■ Task objective
Among the lines of the listing below, retype exactly those from the one containing "Uncheck the Chuyển mã checkbox" through the one containing "Task: Visit the PingPong link in the footer", both included. Do not include pictures.

■ Data to process
::::

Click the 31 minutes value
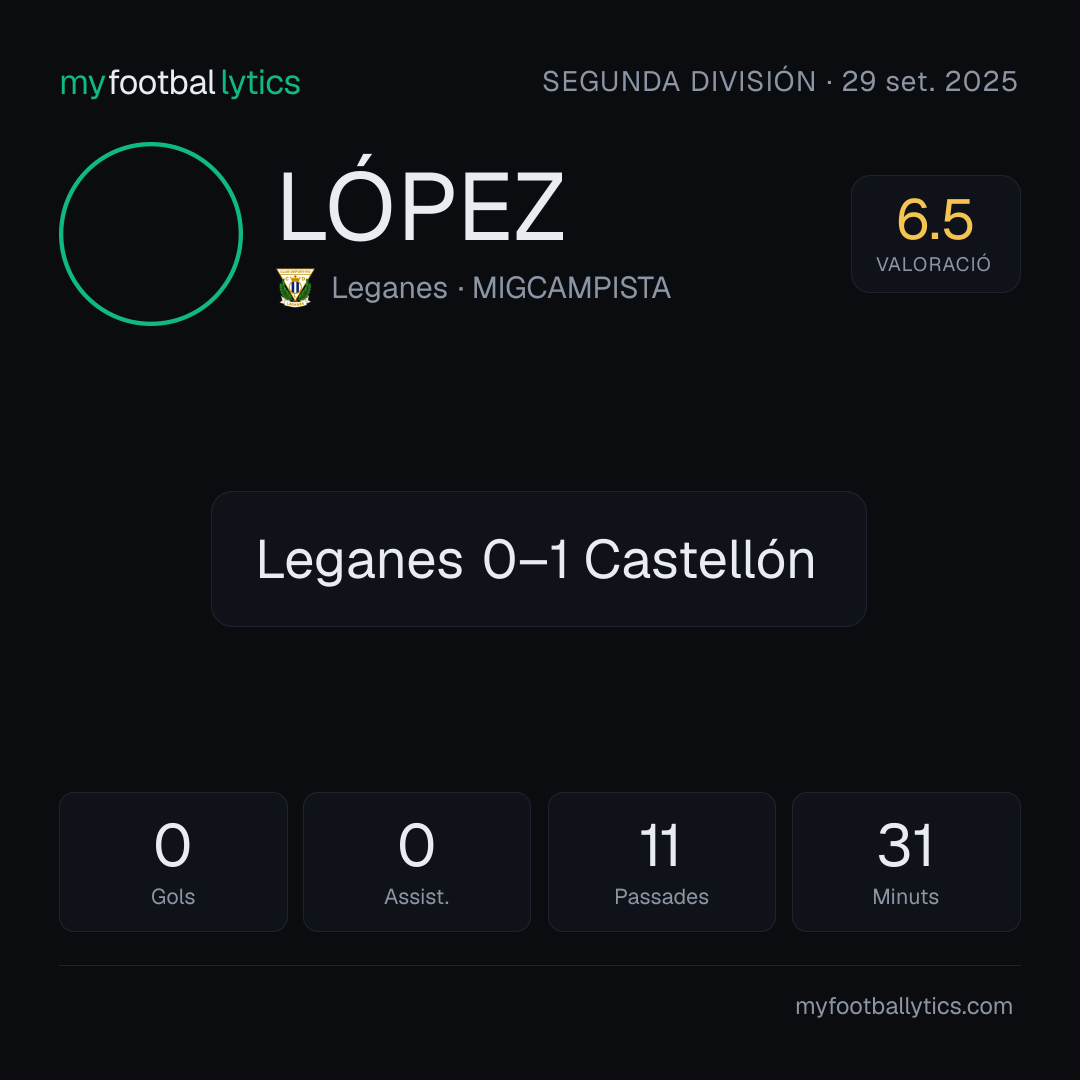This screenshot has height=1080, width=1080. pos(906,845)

::::

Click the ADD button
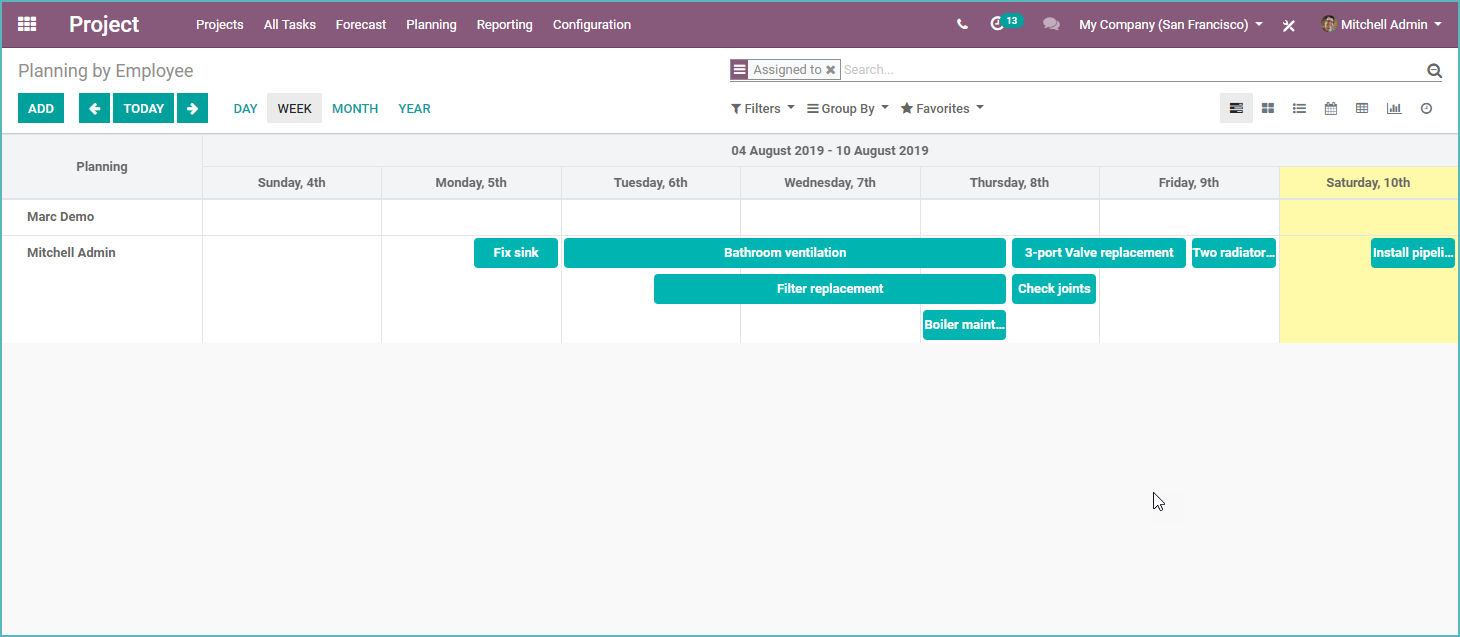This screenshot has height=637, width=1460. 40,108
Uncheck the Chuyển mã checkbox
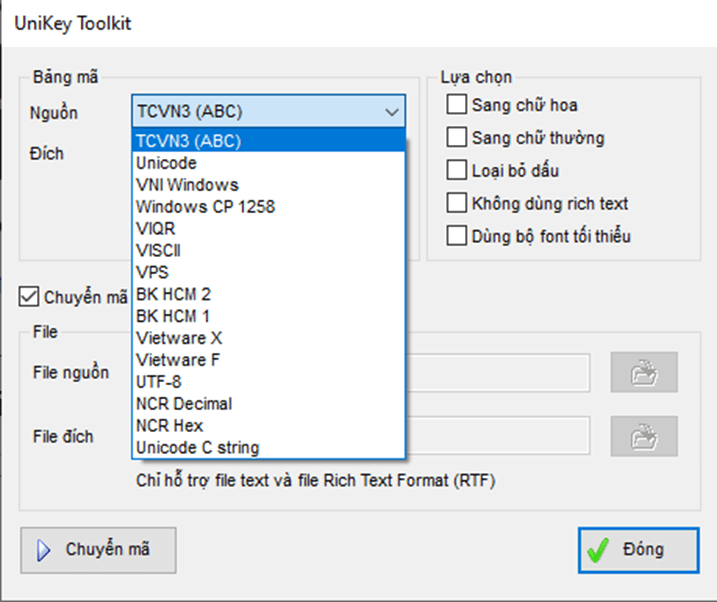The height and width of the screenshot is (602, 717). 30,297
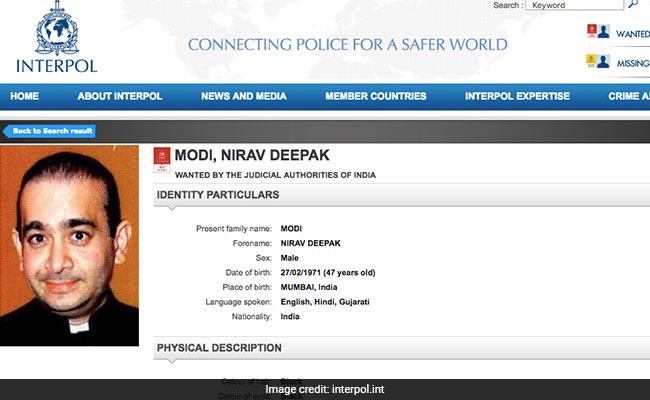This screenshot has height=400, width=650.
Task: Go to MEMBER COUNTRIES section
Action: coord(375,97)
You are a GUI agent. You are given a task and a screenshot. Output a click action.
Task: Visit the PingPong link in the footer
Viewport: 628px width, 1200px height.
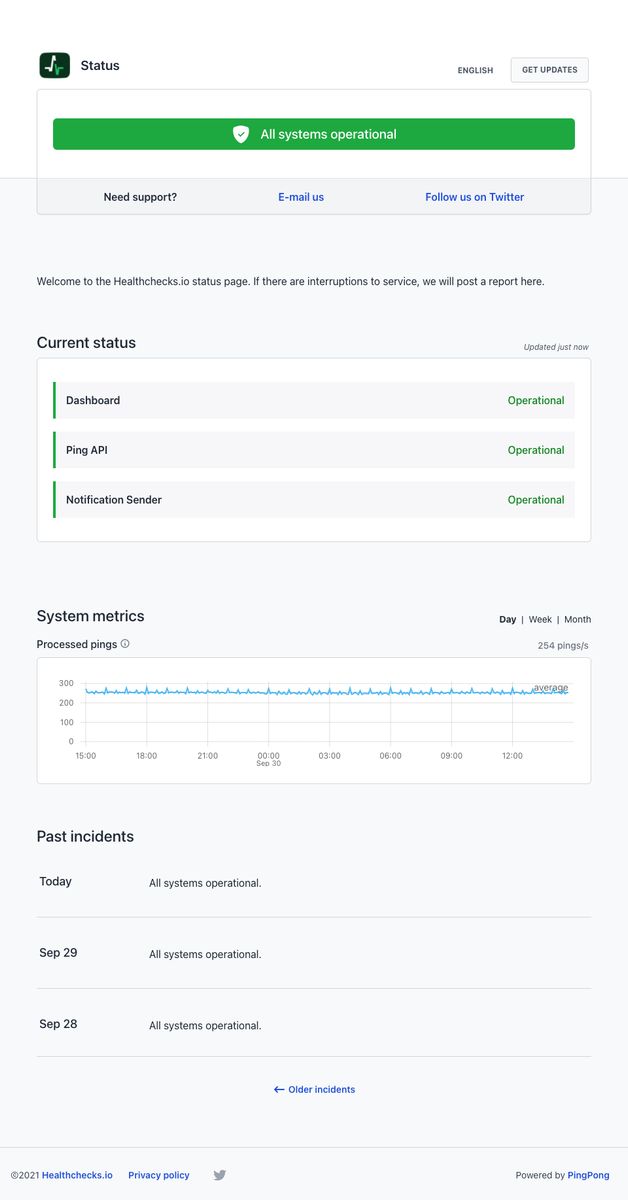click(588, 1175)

::::

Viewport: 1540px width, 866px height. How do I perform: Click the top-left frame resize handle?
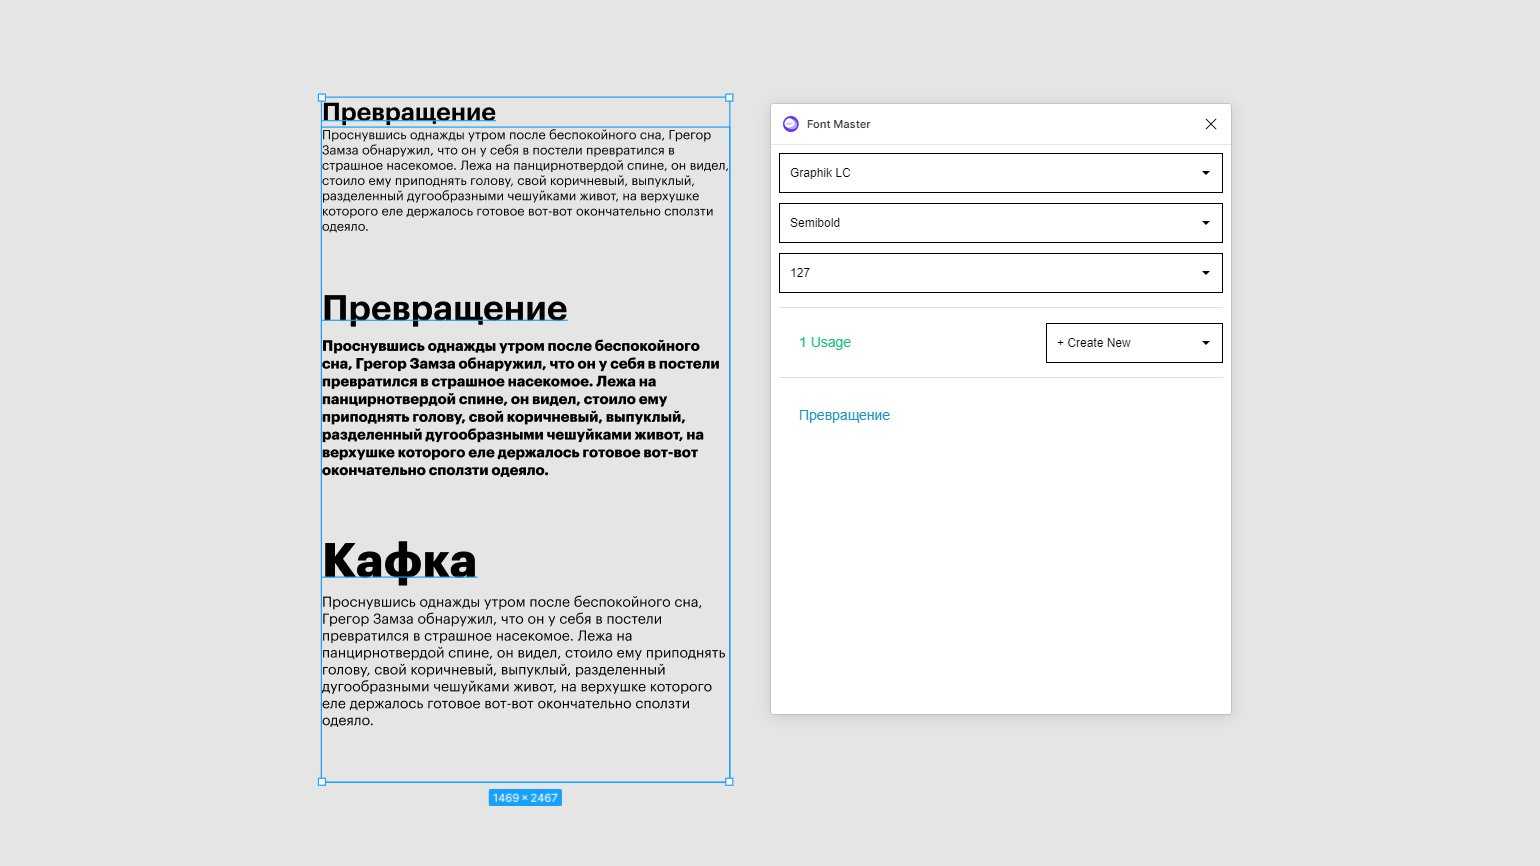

::::

■ Expected output
Uncheck the Chuyển mã checkbox
The height and width of the screenshot is (602, 717). 30,297
This screenshot has height=400, width=650.
Task: Go to MEMBER COUNTRIES section
Action: coord(375,97)
You are a GUI agent. You are given a task and a screenshot. Output a click action.
Task: Visit the PingPong link in the footer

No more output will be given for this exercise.